16 September 2024

Permitting reform is back from the dead. Will lawmakers sacrifice America’s public lands to the fossil fuel industry?

Dustin Mulvaney

Like a zombie returned from the dead, permitting reform is back on the Congressional agenda. The Energy Permitting Reform Act of 2024, a bill recast out of the Senate Energy and Natural Resources Committee and championed by Senators Joe Manchin (I-WV) and John Barrasso (R-ID), could be headed to the Senate floor for a vote soon. It contains provisions for everything from undoing the pause on building new liquified natural gas facilities, to letting mining companies dump waste on public lands, to promises to expedite the siting process for electricity transmission lines and fossil fuel infrastructure. In typical bipartisan fashion for energy legislation, western public lands are for sale to energy and mining industries.

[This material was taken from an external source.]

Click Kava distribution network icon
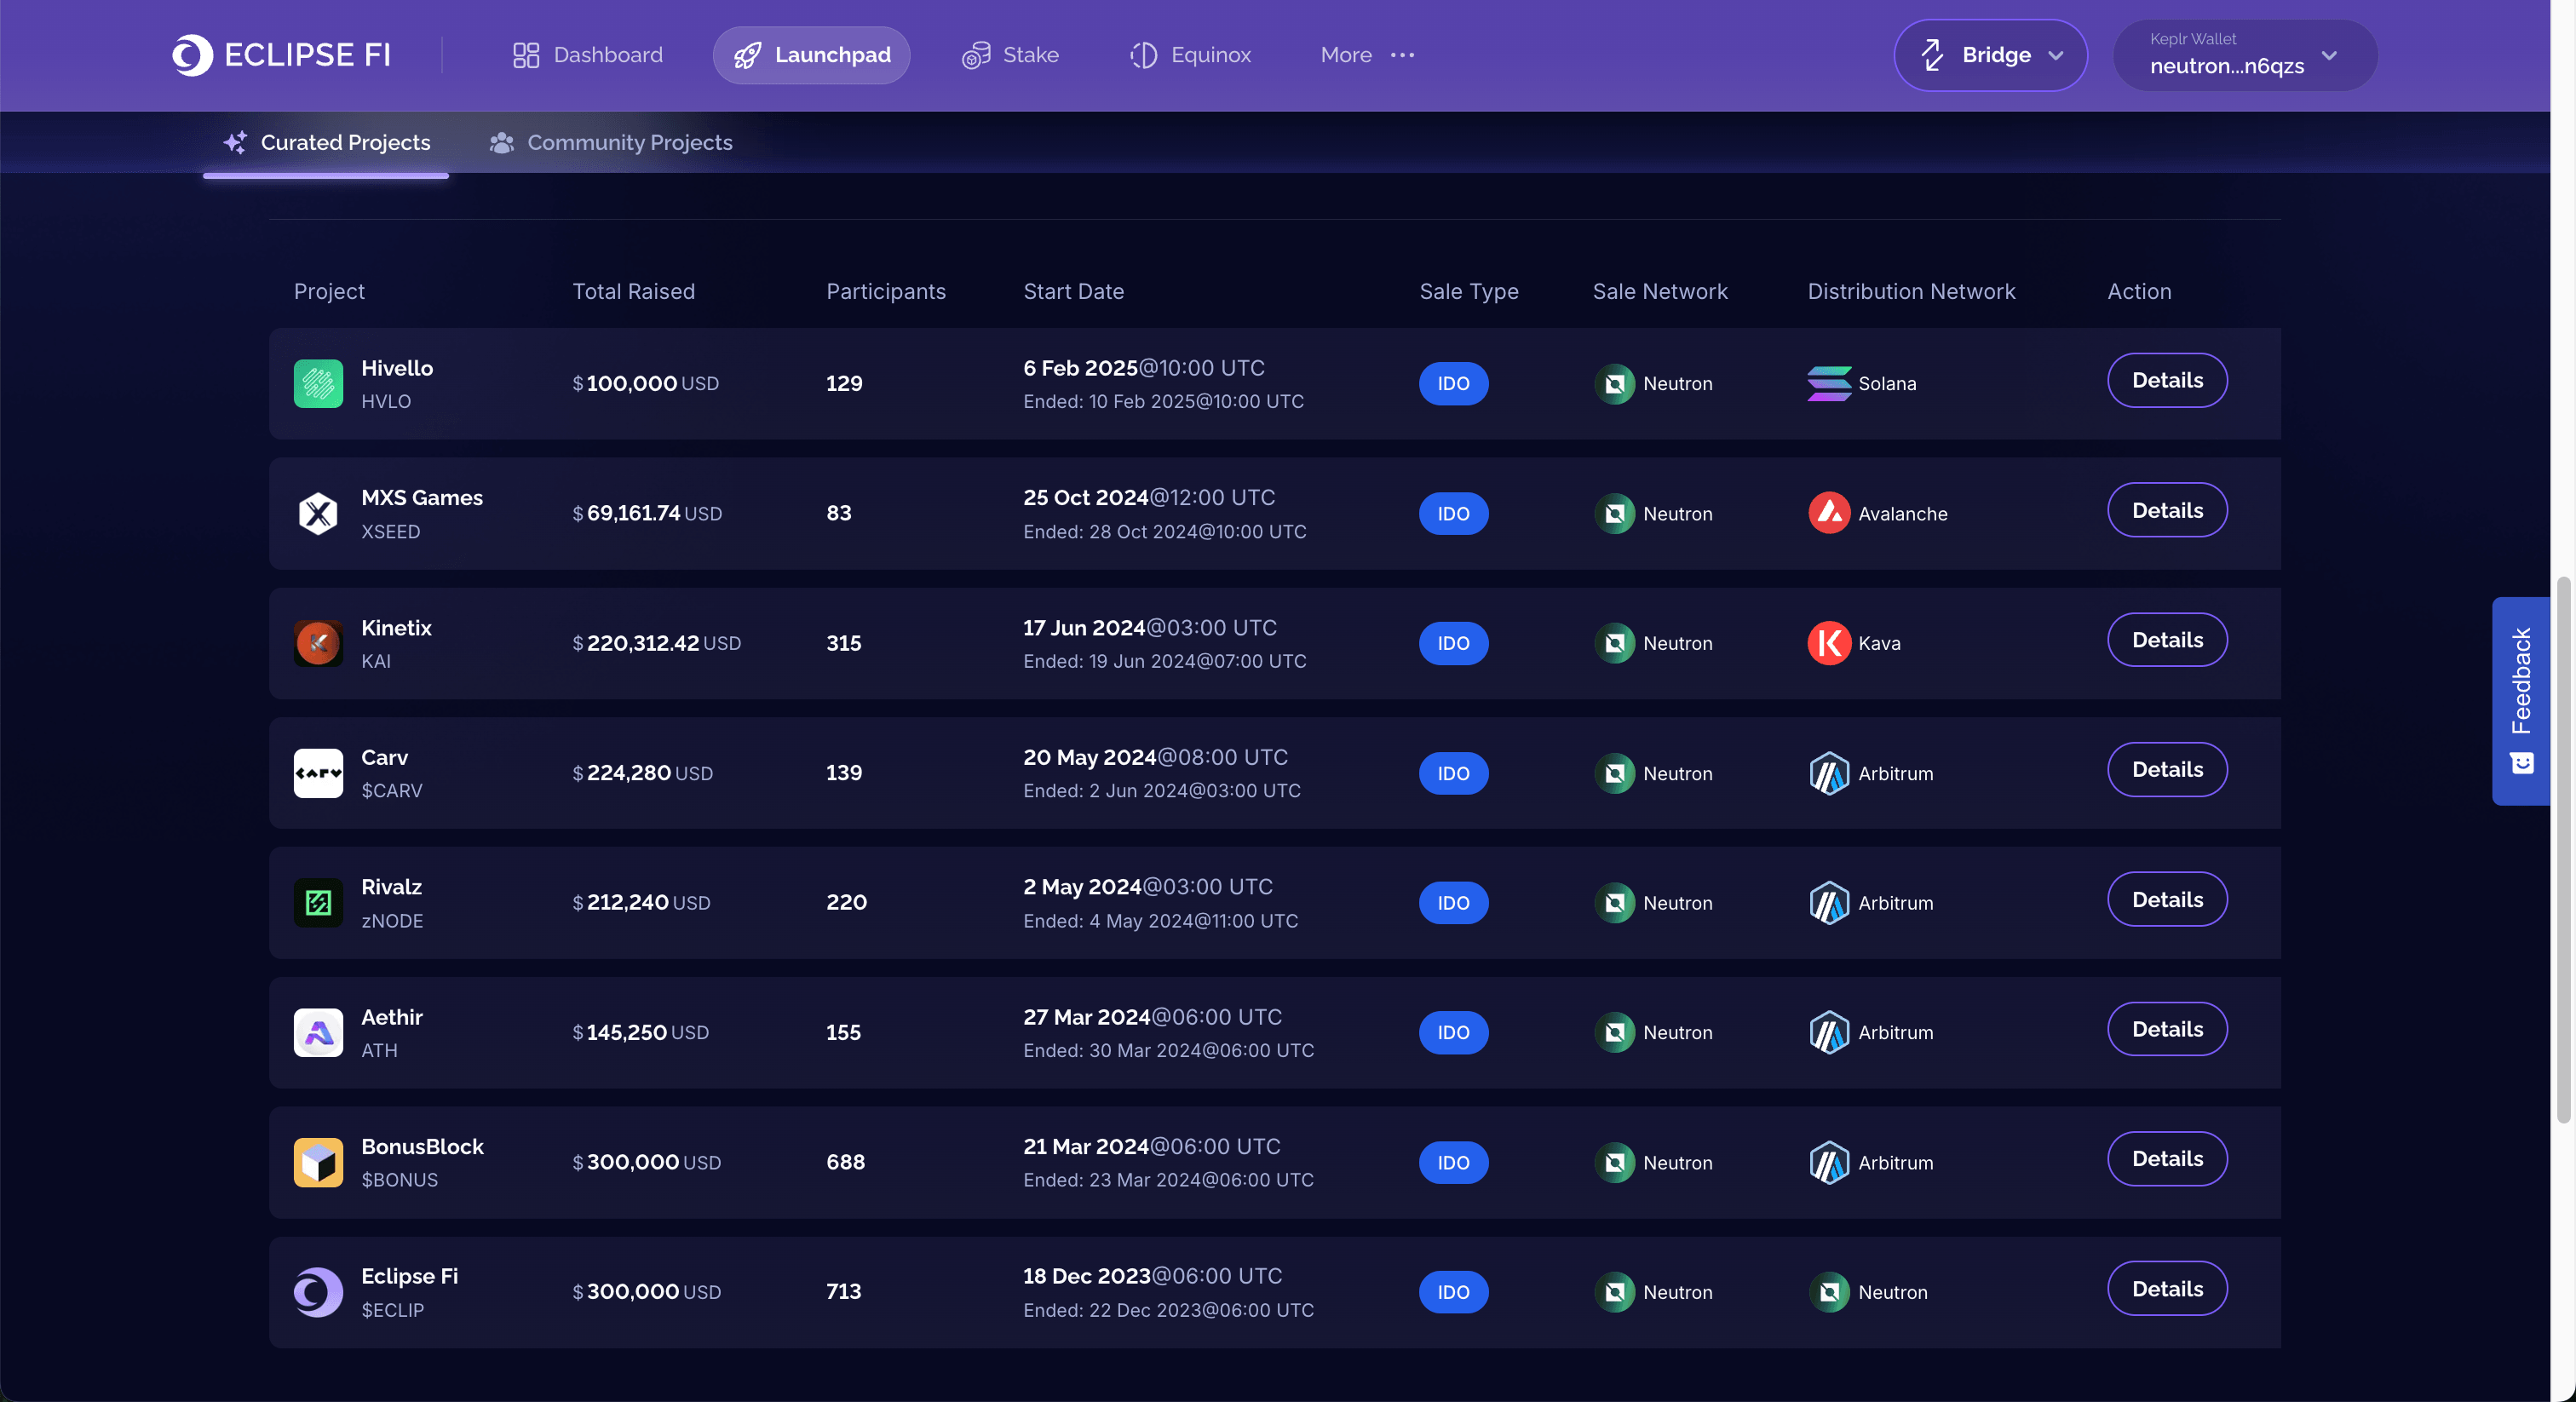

Oil and gas producers will get access to more onshore and offshore energy, force the approval of new liquified natural gas facilities along the Gulf of Mexico to export, and reverse an important court decision and allow mining companies to treat public lands like a hazardous waste dump.

More than 360 environmental organizations sent a letter to the committee chair asking the vote be denied passage, calling it “the latest Dirty Permitting Deal.” The letter cites the impacts from new fossil fuel infrastructure that will be enabled by the legislation, which one estimate found would lock-in carbon burning infrastructures that would emit greenhouse gas emissions equivalent to 165 coal-fired power plants over their lives.